There is a stand of trees I can’t find. Momma said she planted Satsuma oranges, loquats, and kumquats but I don’t know where. She wrote in her notes they are all together in the same place because they were more cold sensitive and Ben (that’s my dad) … then there is a smudge … and I can’t tell what she wrote. The yucca trees, or bushes, or things, or whatever they are, are going crazy everywhere Momma planted them. The roots on the yucca are edible. They really aren’t bad but the plants are killers; they don’t call them Spanish Bayonets for nothing. The prickly pears have gotten out of hand in a couple of places too. You just think about walking by and they jump out and attack you.

Some of the other stuff on Momma’s list are blackberries, huckleberries, goji berry (must have been one of Momma’s weird experiments), josta berries, lingon berries, yellow raspberries, red raspberries, black raspberries, wineberries, teaberries (aka wintergreen), bamboo (who knew you could eat bamboo?!), almonds, chinquapin (I have no idea what this is), black walnuts, English walnuts, bush cherries, sour cherries, and elderberries.

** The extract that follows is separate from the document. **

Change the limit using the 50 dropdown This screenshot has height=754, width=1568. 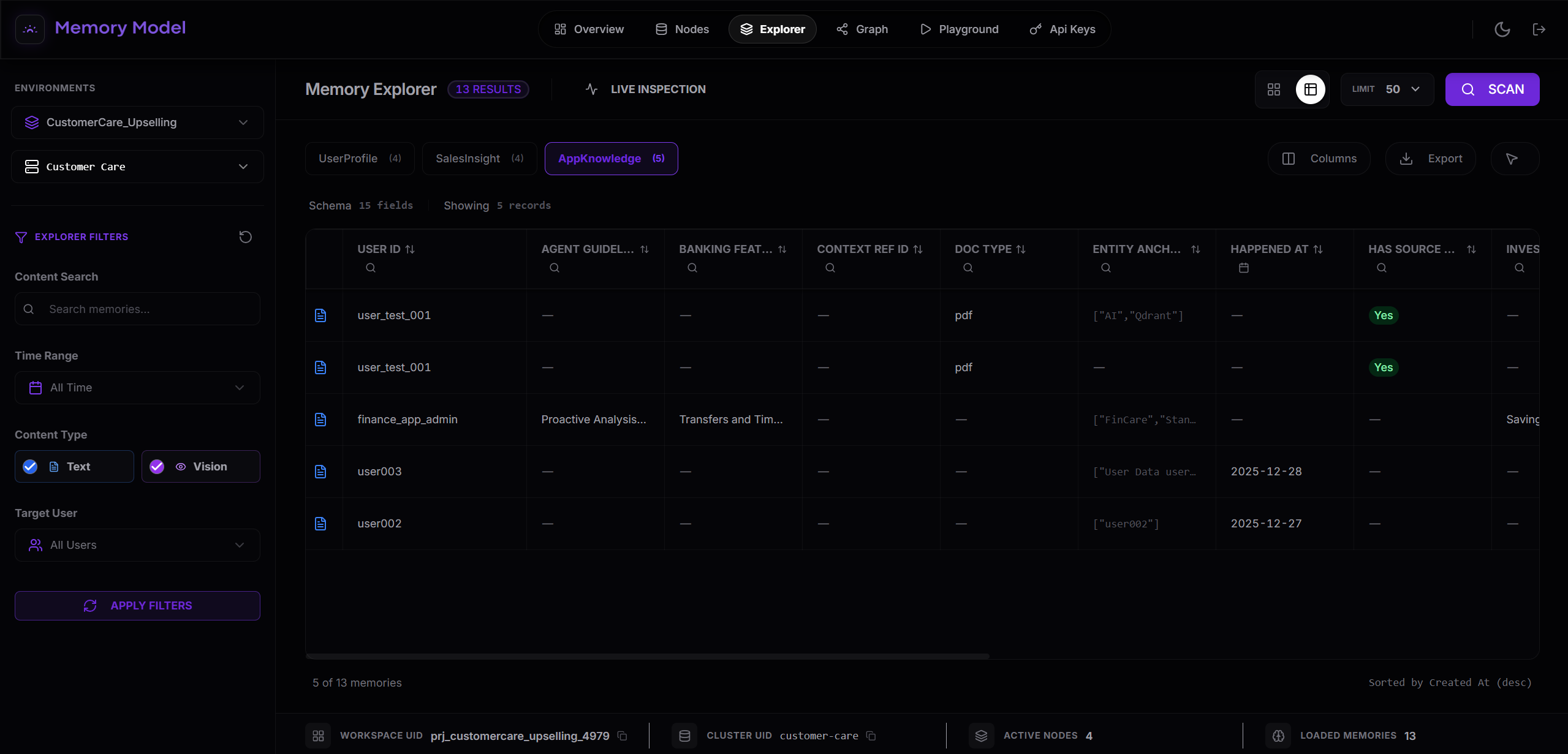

Where all this stuff is I don’t know and I don’t even know when it is supposed to ripen. I have a feeling I’m going to have to just wait until the berries show up and then guess or match the leaves and stuff up to pictures in Momma’s books. I can tell you though just as soon as I find where they are I’m going to mark it on the map of the acreage that I’m making. Momma’s notes are driving me crazy. She knew lots and lots of stuff about trees and canning and stuff like that but it was all in her head. I like need a Rosetta stone to figure out her directions.

I walked all over Sparkleberry Ranch that day. Probably walked all over it a couple of times since I had to keep criss crossing to try and orient myself to Momma’s drawings. While I was out I saw a few animals and saw “signs” of more. Stepped in a few “signs” too which was nasty. There was a turtle, squirrels, lot of birds, a turkey, quail, and a couple of rabbits. In the sand I saw tracks for lizards, dogs (or coyotes), and snakes. I saw a cat but it wouldn’t come out of the bushes and it was too hot for me to make it run around while I chased it. I heard a woodpecker, a couple of cows from far off, and I think I heard a horse but the cows were mooing at the same time so it was hard for me to tell.

So this is my Promised Land. Hope I can be more like Joshua and less like those other guys that were ‘fraidy cats.

What I haven’t heard is people, music, cars, or anything that sounds like a machine. All the trees kind of dampen sound but I’ve been standing right by the fence looking at the houses and barns that are on three of the four 80 acre sections that surround Sparkleberry Ranch and nothing; no human sounds at all. Tomorrow I think I can convince myself that I need to get closer to at least one of those houses to see what is going on. What do I have to lose? Don’t answer that.